The Indian tailor bird uses spider silk to sew the nest together! How could it possibly learn how to do that? After making a cup of living leaves, still on their stems, the bird holds some spider silk in its bill, pierces the leaf, and draws the silk through it. It finishes by tying a knot at the end of the silk. Can you tie a knot in a thread from a spider web? You can't do it? Then how can a little bird do it? Repeating the operation many times, the nest gradually takes shape as the two leaves are sewn together. Both the weaverbirds of Africa and the icterids of Latin America go a step further-and actually weave their nests. They make a fabric of grasses as they interlace the weft spears in and out of the parallel warp blades. The result is grass cloth! The fibers used are long creepers, thin rootlets, grasses, reeds, or strips torn from broad leaves, such as the banana.

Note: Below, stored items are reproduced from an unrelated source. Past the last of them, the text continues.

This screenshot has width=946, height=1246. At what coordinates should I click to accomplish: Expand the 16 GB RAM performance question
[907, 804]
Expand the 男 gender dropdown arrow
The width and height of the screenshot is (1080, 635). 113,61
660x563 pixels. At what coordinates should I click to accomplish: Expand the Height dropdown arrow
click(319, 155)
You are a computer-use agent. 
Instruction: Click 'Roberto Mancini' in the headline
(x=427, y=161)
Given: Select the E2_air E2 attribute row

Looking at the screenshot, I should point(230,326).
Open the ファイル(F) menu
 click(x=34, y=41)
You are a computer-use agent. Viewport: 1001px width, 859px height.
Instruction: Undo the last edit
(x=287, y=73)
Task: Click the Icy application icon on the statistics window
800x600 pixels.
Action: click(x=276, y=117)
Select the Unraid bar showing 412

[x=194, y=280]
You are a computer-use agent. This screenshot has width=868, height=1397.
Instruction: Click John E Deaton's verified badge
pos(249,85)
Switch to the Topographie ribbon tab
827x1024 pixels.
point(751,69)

In order to weave their nests, these birds need to know two complicated skills: weaving and knotting. Without a knot, the initial woven part will immediately come undone. If you were a bird, how would you tie a knot in a stem? Here is how the bird does it: First it flies with a long piece to a tree branch where it wants to make its nest. Then it holds part of it down on the branch with one foot. Next, with its beak it passes the end around the branch, threading it through the other, and pulls it tight. A series of half hitches are then tied at the end of this knotted end. By now, are you becoming confused? The bird isn't.
The bird then begins threading one strip beneath another that runs across it diagonally or at right angles. This is not easy work, but the bird persists. It never gives up. After each threading, the strip is pulled tight. If the strip is long enough, the bird will reverse direction of weaving and loop the strip back and interweave it parallel with itself. This looping-back procedure adds to the strength of the nest.
The result is woven nests which dangle from the tips of branches. These nests are not only single rental units, but also apartment complexes! Many of them have separate rooms in them-all carefully woven together.
"It's really nothing at all; just a product of random evolution," someone will say. Well, then, try making an apartment house out of woven grass! If you cannot do it, how do you think that tiny bird ever figure out the process???